Djaballah: Le 4e mandat est assuré pour un président soit par intérim ou par procuration
Le président du Front de la justice et du développement (FJD), Abdallah Djaballah semble peu enthousiasmé pour entrer en lice lors des prochaines élections, compte tenu, selon lui du scénario connu d’avance, où le quatrième mandat est assuré soit par intérim ou par procuration.
S’exprimant lors d’un rencontre réunissant les bureaux de wilayas à Alger, Abdallah Djaballah a estimé que rien n’encourage à participer aux présidentielles de 2014, d’autant que les résultats sont déjà connus à ses yeux. D’après lui, le président aurait inéluctablement son 4e mandat, soit par la création d’un poste de vice-président à qui seront confiées plusieurs missions en raison de son état de santé, ou bien par l’élection d’une personne proche du cercle présidentiel lui garantissant ainsi ses intérêts.

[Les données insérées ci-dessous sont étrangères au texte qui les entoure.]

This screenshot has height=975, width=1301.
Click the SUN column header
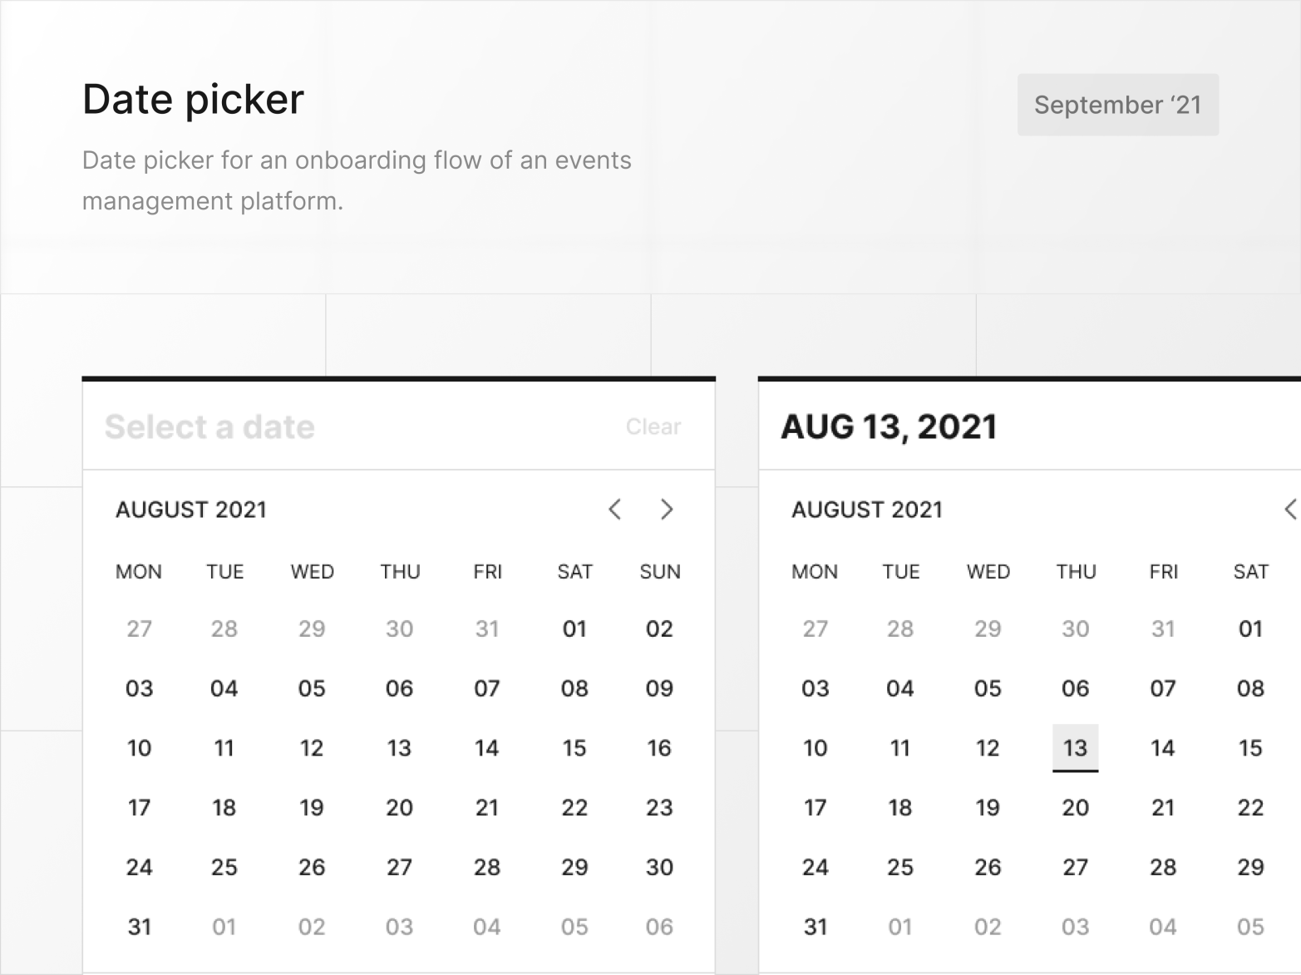pyautogui.click(x=659, y=571)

Quant à la décision finale de son parti à propos des élections, le président du FJD a indiqué que la question sera tranchée lors de la tenue du Majlis Echoura (conseil consultatif) du parti dans trois semaines, soit après la convocation du corps électoral.
Lors de son intervention, Djaballah est revenu sur les scandales de corruption ayant gangrené l’économie du pays, notamment l’affaire El Khalifa et ceux de Sonatrach, dont les responsables, selon lui, continuent de violer la loi en exonérant d’impôts 44.000 sociétés étrangères, ce qui a entraîné au trésor public un manque à gagner de l’ordre de 173 milliards de dinars.
S’ajoutent également, selon lui, les nombreux postes qui restent vacants dans les différents secteurs, dont 42.000 postes dans le secteur de l’Education et 18.000 dans le secteur des Affaires religieuses.
Abdallah Djaballah a souligné également que la participation de son parti aux prochaines élections est tributaire des garanties qu’offrira l’Etat sur la transparence du processus électoral, en appelant à cet effet le pouvoir à satisfaire la revendication des partis de l’opposition, visant des élections transparentes.